■ **Quoted text**
++++++++++
Matt Dowle over 12 years

This is an interesting case. Here, 19 columns out of 20 are being replaced; the RHS of := is almost all the table. The advantage of := is greater when, say, one or two columns are added to 20, or one or two columns of 20 are modified. In those cases most of the columns are left in place and := is much faster than copying the whole table.
Matt Dowle over 12 years

Also, set() is a new function in v1.8.0 (not yet on CRAN) which provides := functionality directly. set() can be much faster than := when assigning within a loop (for easier more natural programming). There's an example in latest NEWS on homepage.
Josh O'Brien over 12 years

@MatthewDowle -- Thanks for your comments. They reminded me that, over the weekend, I'd had a nagging feeling about the answer I'd given here, and spurred me to revisit this. Obviously I had good reason to feel nagged. Please have a look at my revised answer. Also please add any of the suggestions you've got in your comments to the text of my answer, where you think they might help. I'll have a look at set(), but don't yet feel qualified to discuss it. And, once again, thanks for all of the work you put into continuing development of the data.table package!
Matt Dowle over 12 years

Aaah, that's better :-) If I could +2 I would. On the RHS of := perhaps try DT1[[cname]] instead of DT1[,cname,with=FALSE]. [[ doesn't copy (until write) so should be faster than [.data.table at whole column extract (untested guess).
Josh O'Brien over 12 years

@MatthewDowle -- I tried your suggestion of using DT1[[cname]], and it was much slower than using DT1[,cname,with=FALSE], basically as slow as my earlier 'lapply' solution. Very interesting. I'll think about this, but if you have an idea of why that is, I'd be very curious to hear your thoughts. Cheers.
++++++++++
■ **Source data**
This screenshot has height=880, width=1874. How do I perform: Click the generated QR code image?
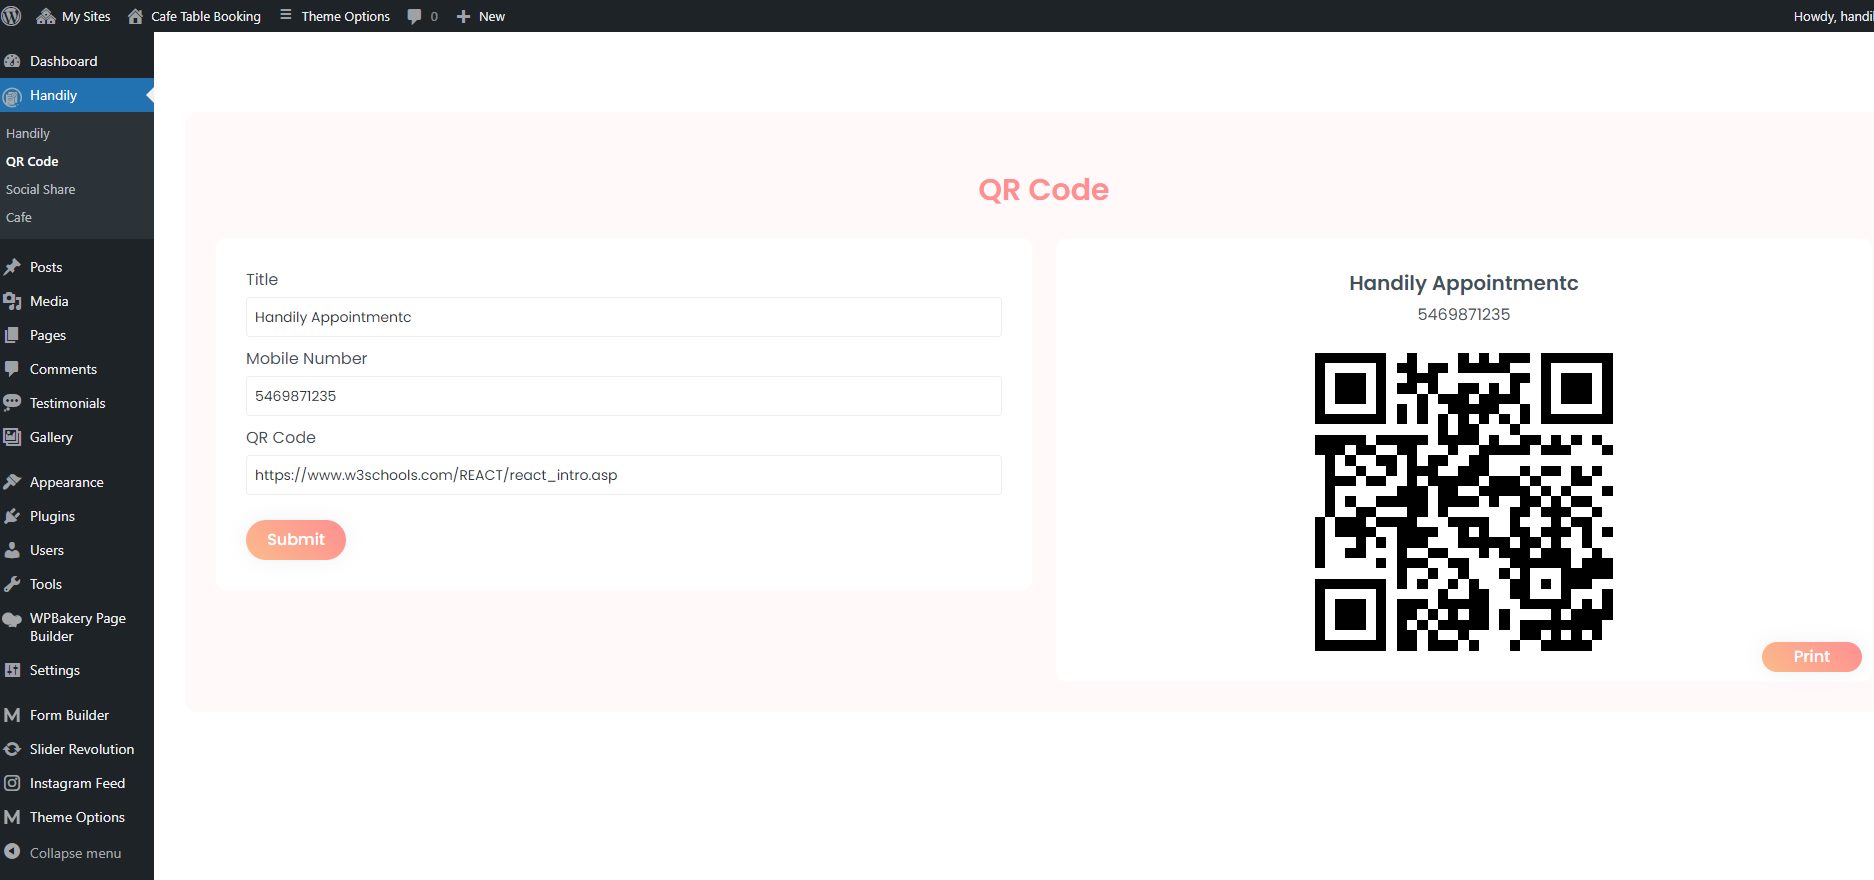tap(1463, 502)
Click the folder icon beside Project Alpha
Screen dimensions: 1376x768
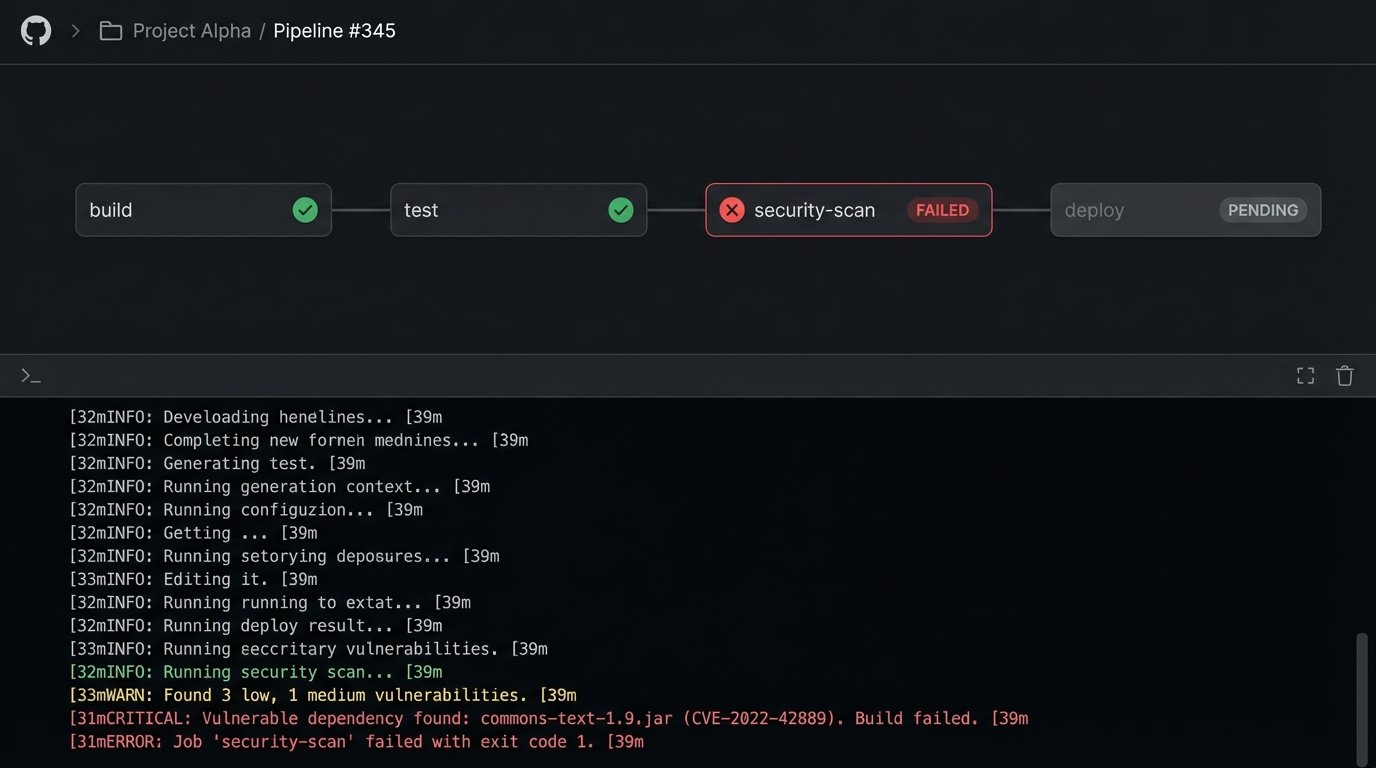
++++++++++
■ **To be done**
**1.** Please rewrite the paragraph in the data.table thread that begins "This is an interesting case." as a shorter version or a list, keeping its main facts.
**2.** Reproduce the data.table thread word for word, starting at "This is an interesting" and ending at "the whole table.".
**3.** Carry the data.table thread forward from its last line.

■ **Outputs in order**
**1.**
- In this case, 19 of 20 columns are replaced, so the right-hand side of := is nearly the whole table.
- := has a bigger advantage when only one or two columns are added to 20, or one or two of 20 are modified.
- In those cases most columns stay in place, and := is much faster than copying the whole table.

**2.**
This is an interesting case. Here, 19 columns out of 20 are being replaced; the RHS of := is almost all the table. The advantage of := is greater when, say, one or two columns are added to 20, or one or two columns of 20 are modified. In those cases most of the columns are left in place and := is much faster than copying the whole table.

**3.**
Matt Dowle over 12 years

Ok just ran it. The gsub call is being passed a 1-column data.table in the example so it's fast but doesn't seem to be doing the right thing. That's an example where the drop=TRUE would come in handy, but in the meantime have to add [[1]] afterwards. Also the DT1 <- DT2 <- DT3 wouldn't actually copy on write, may need to be DT1 <- copy(DT2) <- copy(DT3), although the example doesn't seem to use those.
Josh O'Brien over 12 years

@MatthewDowle -- OK, I incorporated both of those changes, and redid the timings. It all looks good now, and is hopefully a useful reference for others. Thanks.
Matt Dowle over 12 years

Doesn't seem right. The DT1[[cname]][[1]] is getting the first item only which may be why it's so fast, then := is recycling that down the column. It appears to work in this case because the example is the same string. Should be just DT1[[cname]] then it'll be the correct (slower) speed.
Josh O'Brien over 12 years

@MatthewDowle -- I agree that this isn't right, but I'm all turned around re: what the best method is. I think I should revert this to my original answer, where it was at revision 6, after you made the minor edit correcting the the data.table version I referenced from 1.7.10 to 1.7.8. Please advise me on this, and I'll perform the rollback or otherwise edit the post. (Seems like the takehome here is that being able to put multiple columns on the LHS of := can be useful, but not so much if you are replacing nearly all of the columns).
Matt Dowle over 12 years

Yes that's the takehome (my first comment above as it turns out ;)) However, there are still two big advantages of multiple LHS: i) deleting many columns (instantly) using :=NULL and ii) if the 20 column table is 50GB in RAM then looping := by column will only need one column's worth of working memory at a time to get the job done, whereas an lapply'd RHS needs a full copy (maybe even two full copies) and may well return the dreaded out of memory error.
Konstantinos over 8 years

Defining DT1 returns an error: DT1 <- data.table(1:1e6, + as.data.table(replicate(1e6, paste(sample(letters, nr, TRUE), + sample(letters, nr, TRUE))))) Error in sample.int(length(x), size, replace, prob) : object 'nr' not found
Konstantinos over 8 years

Proposed solution: DT1 <- data.table(1:1e6, as.data.table(replicate(19, paste(sample(letters, 2, TRUE), sample(letters, 2, TRUE)))))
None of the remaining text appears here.